_SET TASK A_
Please filter the rows below and copy every line that contains the string "size", matching case exactly.

_PROVIDED PASSAGE_
Non-binding resolutions director and executive remuneration report

With the profit reporting season soon to be in full swing, Australias listed companies are grappling with one of the more contentious issues stemming from CLERP 9 non-binding shareholder resolutions on the director and executive remuneration report. 

For most companies, this marks the first year that director and executive remuneration reports must be subjected to a shareholder resolution at their annual general meeting (AGM). 

The implementation of this practice raises many questions, which this survey seeks to answer by exploring listed companies preparation and experiences if the AGM has been held.

1.  Where in your AGMs order of business have you placed (will place) consideration of the director and executive remuneration report and why?

Please indicate in the context of the AGM agenda.

a) Immediately after considering the financials 47%
b) Later in the agenda 20%
c) Last on the agenda 10%
d) Not yet decided 23%
e) Other

Comments

  • constitution makes it 'special business', i.e. not standard agenda item, plus as it is a non-binding vote some shareholders may chose to leave earlier
  • Later in the agenda  because it makes sense logically to place it before the resolution on the CEOs remuneration (and after election of directors) rather than straight after the consideration of the financial reports

 

2.  Is it explained in your companys notice of meeting that the resolution to adopt the director and executive remuneration report is non-binding on the company?

  • Yes? 90%
  • No?
  • Not decided yet 10%

Comment

  • The wording of s250R(3) has been used "the vote upon the resolution is advisory only and does not bind the directors or the company
  • Not all shareholders will understand that CLERP requires this vote to be taken but that it is not binding. Comment is included to provide transparency for those shareholders
  • The explanation is in the Explanatory Memorandum


3.  Is it explained in your companys notice of meeting that, while the vote is advisory only and will not bind the directors or the company, the board will take the outcome of the vote into consideration when reviewing remuneration practices and policies?

_SET TASK B_
Continue the survey on non-binding shareholder votes on remuneration reports from the point where it stops.

Dataset items
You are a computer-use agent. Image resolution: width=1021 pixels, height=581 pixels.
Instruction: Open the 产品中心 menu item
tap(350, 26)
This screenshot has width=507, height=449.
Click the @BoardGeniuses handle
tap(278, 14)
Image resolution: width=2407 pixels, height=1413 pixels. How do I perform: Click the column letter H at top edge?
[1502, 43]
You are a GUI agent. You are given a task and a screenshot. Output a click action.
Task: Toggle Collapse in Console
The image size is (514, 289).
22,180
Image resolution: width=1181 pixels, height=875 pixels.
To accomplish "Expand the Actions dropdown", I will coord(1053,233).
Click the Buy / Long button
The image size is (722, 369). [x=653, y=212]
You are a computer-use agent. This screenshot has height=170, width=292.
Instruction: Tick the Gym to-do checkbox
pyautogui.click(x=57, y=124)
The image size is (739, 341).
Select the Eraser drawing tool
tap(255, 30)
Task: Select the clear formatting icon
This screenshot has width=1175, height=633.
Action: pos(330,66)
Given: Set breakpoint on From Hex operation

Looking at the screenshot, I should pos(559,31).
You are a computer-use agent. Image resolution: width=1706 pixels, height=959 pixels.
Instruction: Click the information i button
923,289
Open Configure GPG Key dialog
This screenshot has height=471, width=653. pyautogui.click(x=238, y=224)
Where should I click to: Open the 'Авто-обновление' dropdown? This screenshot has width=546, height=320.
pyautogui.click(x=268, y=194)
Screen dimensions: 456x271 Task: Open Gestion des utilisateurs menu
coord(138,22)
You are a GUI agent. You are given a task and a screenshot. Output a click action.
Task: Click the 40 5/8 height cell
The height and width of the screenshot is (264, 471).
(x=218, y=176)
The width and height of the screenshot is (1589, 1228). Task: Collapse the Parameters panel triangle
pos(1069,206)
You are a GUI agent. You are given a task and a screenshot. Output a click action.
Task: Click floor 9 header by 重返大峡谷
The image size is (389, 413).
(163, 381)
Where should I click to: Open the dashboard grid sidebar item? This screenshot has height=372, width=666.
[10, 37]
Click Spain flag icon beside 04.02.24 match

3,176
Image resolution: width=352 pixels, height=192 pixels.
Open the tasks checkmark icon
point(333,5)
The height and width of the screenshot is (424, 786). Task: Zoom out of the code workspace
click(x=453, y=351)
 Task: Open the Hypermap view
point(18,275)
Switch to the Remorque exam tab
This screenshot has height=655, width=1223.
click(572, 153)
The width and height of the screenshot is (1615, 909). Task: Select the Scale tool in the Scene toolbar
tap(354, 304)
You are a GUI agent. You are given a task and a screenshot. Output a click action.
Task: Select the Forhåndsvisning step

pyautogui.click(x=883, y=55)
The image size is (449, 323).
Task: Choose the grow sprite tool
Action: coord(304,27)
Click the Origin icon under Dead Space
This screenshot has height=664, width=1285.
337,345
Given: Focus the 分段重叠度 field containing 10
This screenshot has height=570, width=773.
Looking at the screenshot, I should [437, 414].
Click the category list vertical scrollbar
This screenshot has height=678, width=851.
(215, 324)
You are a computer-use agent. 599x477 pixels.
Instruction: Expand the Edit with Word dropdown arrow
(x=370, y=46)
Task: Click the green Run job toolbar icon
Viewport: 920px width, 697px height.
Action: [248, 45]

_EXERCISE RESPONSE A_
The image size is (514, 289).
The image size is (722, 369). [x=653, y=212]
The image size is (739, 341).
The image size is (389, 413).
The image size is (449, 323).

_EXERCISE RESPONSE B_
  • Yes? 44%
  • No?  44%
  • Not decided yet 12%

Comment

  • Subject to review prior to release of notice.
  • No - the Board did not want to say this.
  • Not all shareholders will understand that CLERP requires this vote to be taken but that it is not binding. Comment is included to provide transparency for those shareholders.
  • The board always considers the views of the shareholders prior to making any decision. 
  • The directors have to act in the best interests of the company. Shareholders do not have the same obligation. The shareholder vote can only be taken into account if it is in the best interests of the company to do so. A commitment in the Notice of Meeting must be qualified to this extent and therefore the better approach may be to not make a commitment.
  • Such a statement is not required

 

4. What level of shareholder rejection of the remuneration report would prompt your company to review its remuneration policies and practices?  A no vote of:

a) 0-10  percent
b) Between 10 15 percent 8%
c) Between 15 20 percent 12%
d) Between 20 25 percent 20%
e) Between 25 35 percent 8%
f) Between 35 -  50 percent 28%
g) Over 75 percent 4%

Not decided yet 20%

Comment

  • The directors are required to manage the company and should act in the best interests of the company not according to a popular poll.
  • over 50%, but any volume (say greater than 10%) would be considered by the board
  • This is an arbitrary estimate only as ultimately it is a decision for the Board after the AGM
  • We would expect no more than 5% against any motion, so if it is greater than 10%, there must be an issue that needs further thought
  • To be determined in the light of prevailing circumstances
  • No specific percentage


5. How much time have you allowed for discussing and voting on the non-binding shareholder resolutions on the remuneration report?

a) Under 30 minutes  77%
b) Between 30 to 60 minutes 8%
c) Between 1 to 2 hours
d) Over two hours

Not known yet 15%

Comment

 

6.  How do you propose to conduct the shareholder vote in relation to the remuneration report?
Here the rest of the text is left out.